Why is methylation important for mental health? Well, methylation is needed to make creatine, which is great for athletes but also has a role in reducing depression. The neurotransmitter dopamine, that’s the one that makes us feel amazing or ‘on a high’, gets methylated and this methylation is associated with a reduction in rumination (those thoughts going around…and around….and around….and around…). Methylation is also important for the production of choline, which, among many other things, assists in mental focus.

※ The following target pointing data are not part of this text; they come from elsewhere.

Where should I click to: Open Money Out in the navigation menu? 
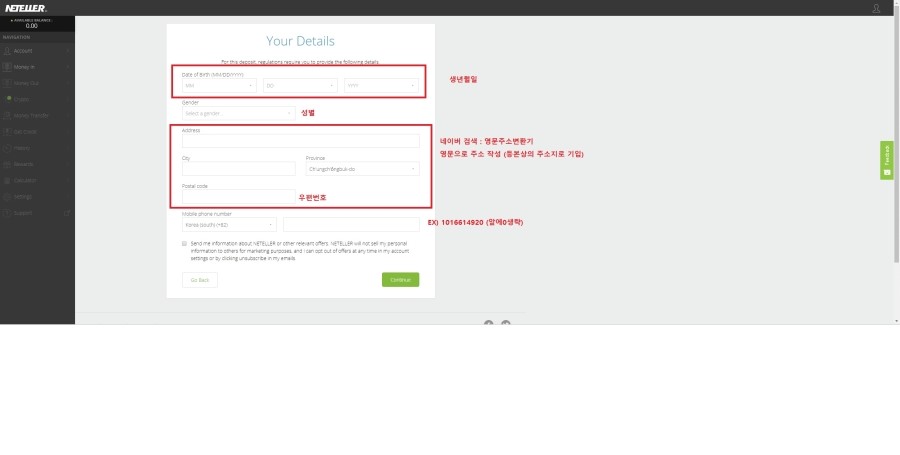pos(28,83)
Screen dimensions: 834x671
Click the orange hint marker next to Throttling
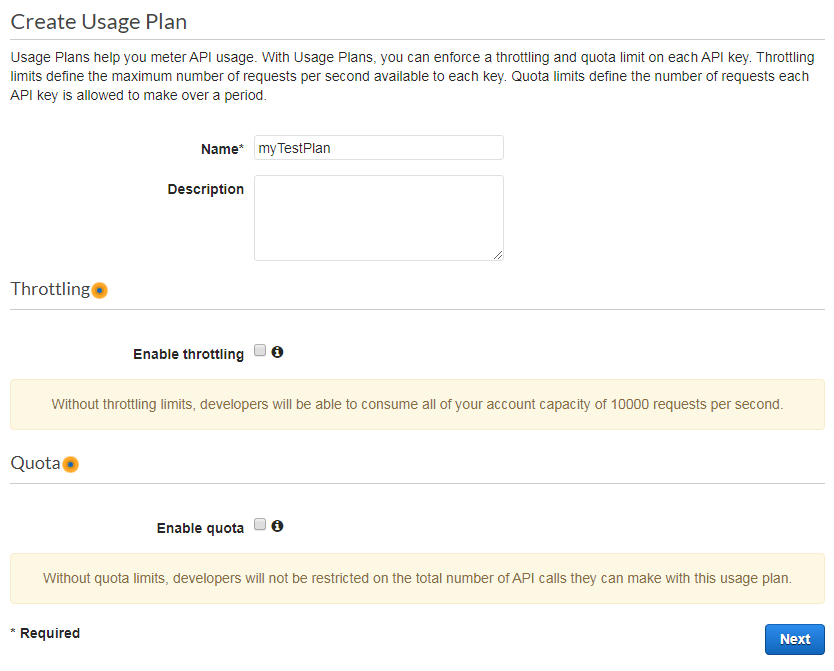click(x=99, y=290)
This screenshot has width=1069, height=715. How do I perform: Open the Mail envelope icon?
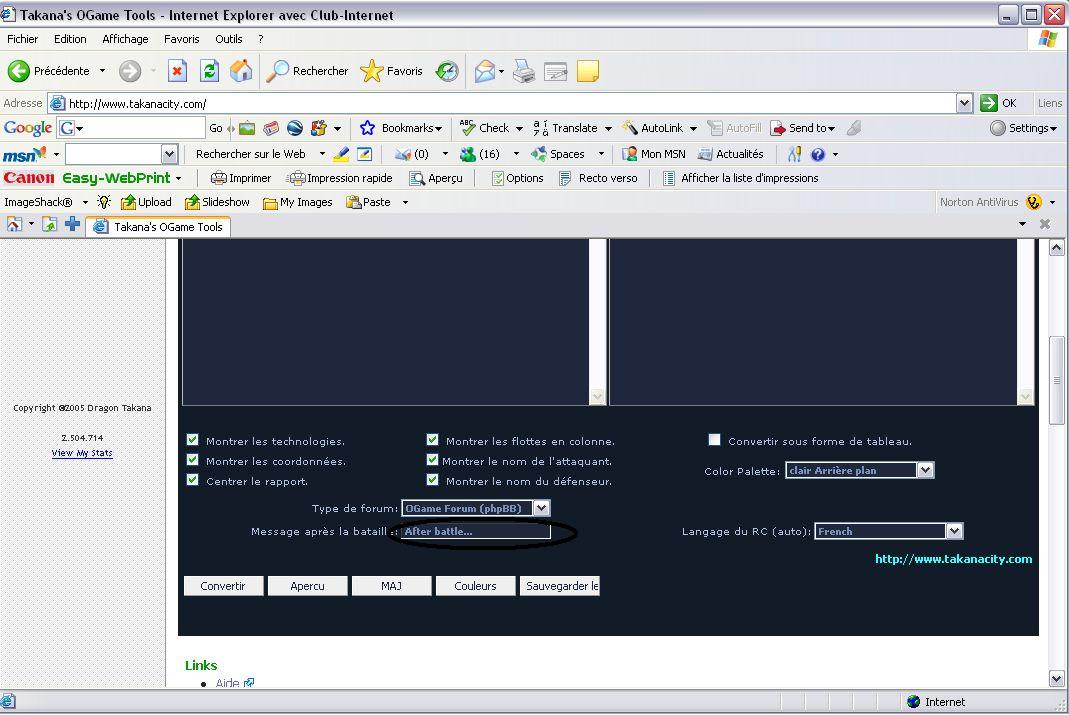tap(485, 71)
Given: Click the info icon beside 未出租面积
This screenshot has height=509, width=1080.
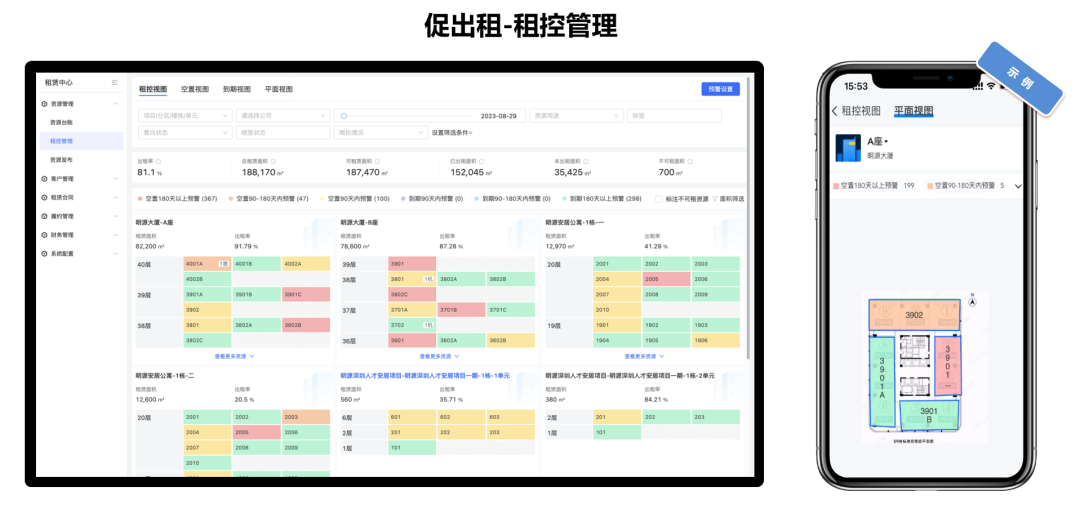Looking at the screenshot, I should click(x=587, y=161).
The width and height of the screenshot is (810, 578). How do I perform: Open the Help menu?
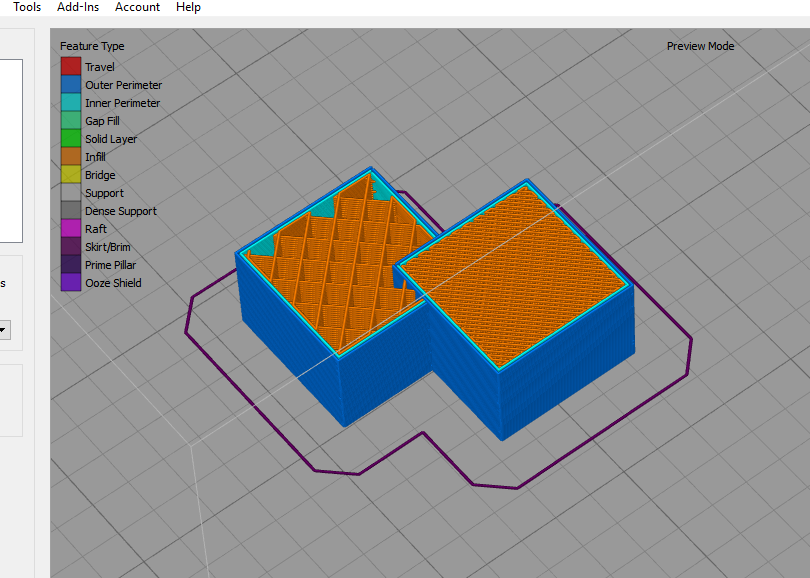tap(188, 7)
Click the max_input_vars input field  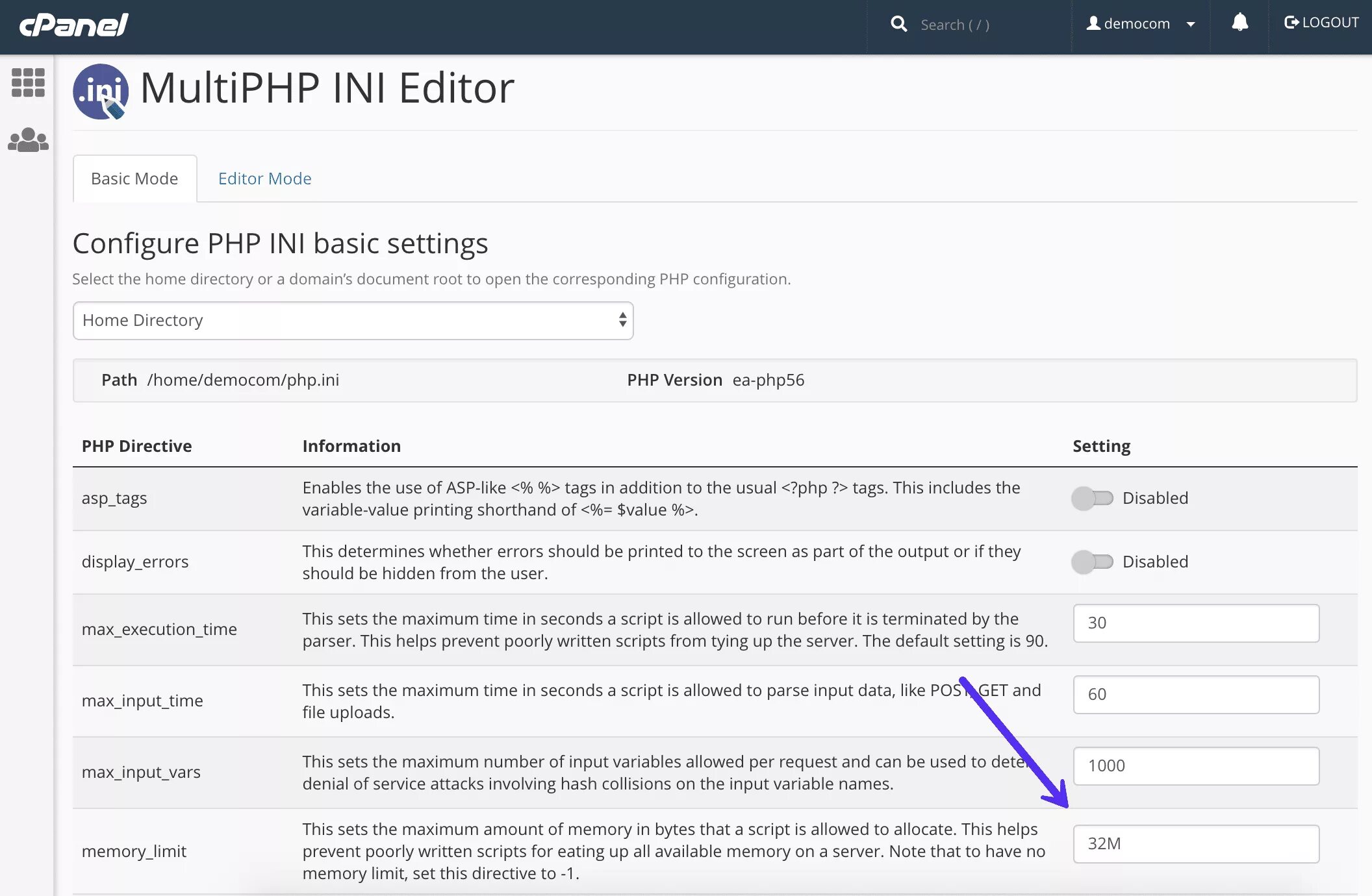tap(1196, 765)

In addition to methylation, folate performs other roles that are important for optimal mental health, such as helping to conserve glycine, which you will remember above is a key inhibitory neurotransmitter and calms us down (which is SUPER for anxiety). Folate is also a star player in the prevention of anaemia, and since anaemia is a lack of red blood cells and therefore the ability to carry oxygen around the body, having enough folate means our brain will get enough oxygen, which again, is critical for optimal mental health.
How much spinach do you need to eat per day? 300 g would give you your recommended intake, which is pretty much one of those small pre-packed bags from the supermarket. However, remember that broccoli, rocket and kale are also high in folate, and so are leeks, so if you are eating a good serving of leafy green and/or cruciferous veggies every day, you are onto a good start. You also get a really good amount of folate from legumes such as chickpeas and liver (if you are keen to go that route! but don’t overdo the liver – keep it to once or twice per week only as it is very high in Vitamin A, which is toxic in high doses).
Last but by no means least, are herbs.
Most people think of herbs as a way to add flavour, but these little plants are an absolute goldmine of phytonutrients, including some that can modulate brain function. In particular, a compound called rosmarinic acid has been shown to produce anti-depressant like effects, via a number of mechanisms that include upregulation of a super important molecule in the brain called BDNF, or brain-derived neurotrophic factor. You may have heard of BDNF if you have read up on the positive effects of fasting, as BDNF plays many roles in the brain (that fasting helps to activate) such as the growth and differentiation of new brain cells, and synaptic connectivity, which basically refers to how well signals are transmitted between nerve cells.
Herbs which are particularly high in rosmarinic acid are spearmint (which is your traditional garden mint), basil and sage, but oregano, thyme and rosemary also contain rosmarinic acid at lower levels.
Before you think you would need to eat a plateful of herbs to get any kind of decent benefit, simply 3 tbsp of fresh, raw spearmint will give you over 200 mg of rosmarinic acid, which is comparable to amounts used in scientific studies to produce significant health benefits.
If we take a good hard look at the list above, it isn’t hard to see, with the way that diets have become low in fresh whole-food produce and meats, and high in refined, processed carbohydrates and sandwich ham, why mental health has also taken a downwards turn.
But it doesn’t have to be that way!
You can totally eat your way to feeling amazing – calm, motivated, focused and stress-free all at the same time! And you can do this healthily, and yummily, with no added sugar 😉.